Reproduce word for word the passage in the strawberry sabotage commentary below, from "Australians are being" up to and including "and picking cotton.".
--- begin PAGE EXCERPT ---
Police were initially right about the strawberry needle sabotage; in that of course it was by a disgruntled employee. But then Ag industry PR damage-control kicked in, and the police wisdom was quickly censored to avert exposing strawberry worker exploitation.
Did it figure that police were aware that convicted Mafiosi drug trafficker Pasquale “Pat” Cufari from Mildura was the owner of first reported needle scare at Donnybrook Berries in the Wamuran strawberry growing heartland of south-eastern Queensland?
Emblematic of a legitimate industry or of a lucrative exploitative cash crop industry dominated by criminal immigrants?
Quickly followed were the copy cats, no doubt in anonymous solidarity.
There prevails widespread injustices across Australia’s produce industry that are culturally endemic. Uber-wealthy farming corporations reckon they’ve got an ongoing shortfall in seasonal labour to supply their crop harvest times. They keep lobbying for a special ‘Agricultural Visa’ to supply them with manual labour at harvest time.
Australians are being hoodwinked. It would unleash hundreds of thousands of Third World cheap scab labour migration to prop up corporate greed. It amounts to endorsing an unarmed invasion of rural Australia. It amounts to re-instigating the 18th and 19th century colonial slave trade – Kanakas cutting sugarcane and picking cotton.
Queensland’s Kanakas slave trade from the Pacific Islands for the sugarcane and cotton harvests (1863-1904)
Note NFF wealthy elitist in white shirt as overlord slave master
The current Ag Visa Campaign amounts to an elitist anti-Australian form of classism to boost export profits for the uber-wealthy few. They demand and lobby for a greedy easy fix to their harvest so long as it is uber-cheap. But their self-interest campaign will only serve to perpetuate their neo-liberalist ideology – globalist no rules free-for-all capitalism, where the few very rich get filthy richer on the backs of exploited underclasses.
Just like in America’s deep south through the 18th and 19th centuries, millionaires in Australia benefit from Canberra’s ‘Free Trade’ export mandate, while letting in Third World import dumping to undercut and ultimately bankrupt Ordinary Aussie farmers
Of course the elitist landed gentry, the National Farmers Federation and Nationals MPs are behind this scheme. Intense lobbying from the National Farmers Federation, which exists to lobby on behalf big vested interest corporate farmers, reckons that re-instigating colonial Australia’s Kanaka slave trade will save farmers “rescue billions of dollars in revenue”.
--- end PAGE EXCERPT ---
--- begin DATA LINES ---
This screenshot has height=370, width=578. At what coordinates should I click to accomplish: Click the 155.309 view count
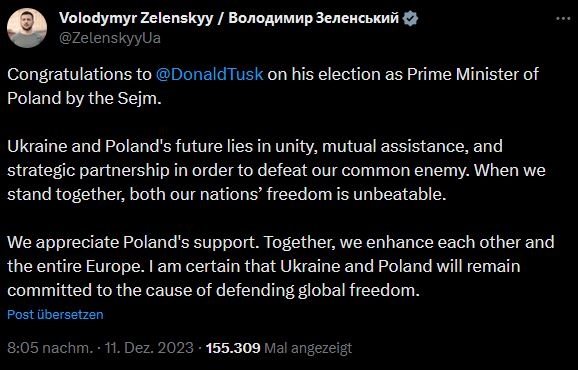click(233, 348)
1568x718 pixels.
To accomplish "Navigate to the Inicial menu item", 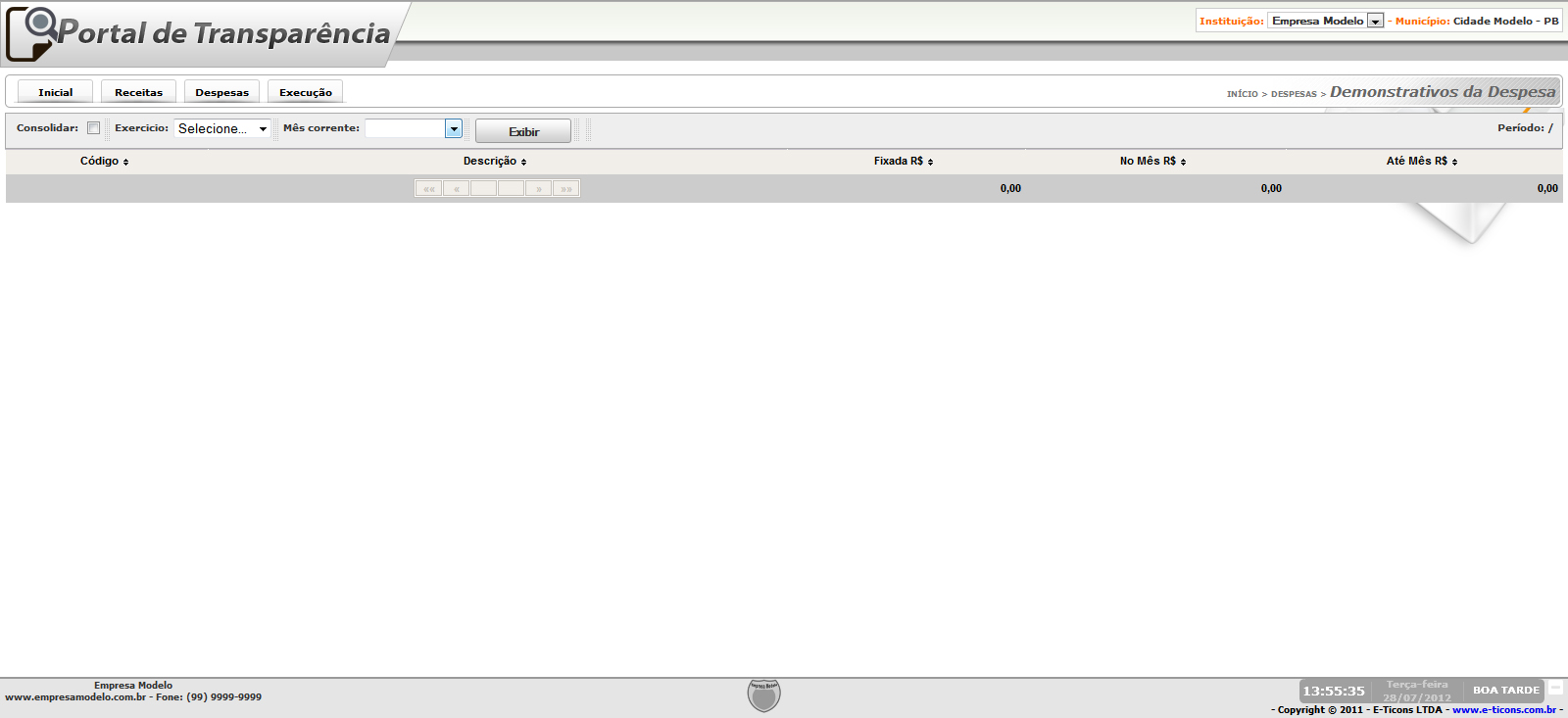I will tap(56, 92).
--- end DATA LINES ---
> **WRITTEN SOLUTION**:
Australians are being hoodwinked. It would unleash hundreds of thousands of Third World cheap scab labour migration to prop up corporate greed. It amounts to endorsing an unarmed invasion of rural Australia. It amounts to re-instigating the 18th and 19th century colonial slave trade – Kanakas cutting sugarcane and picking cotton.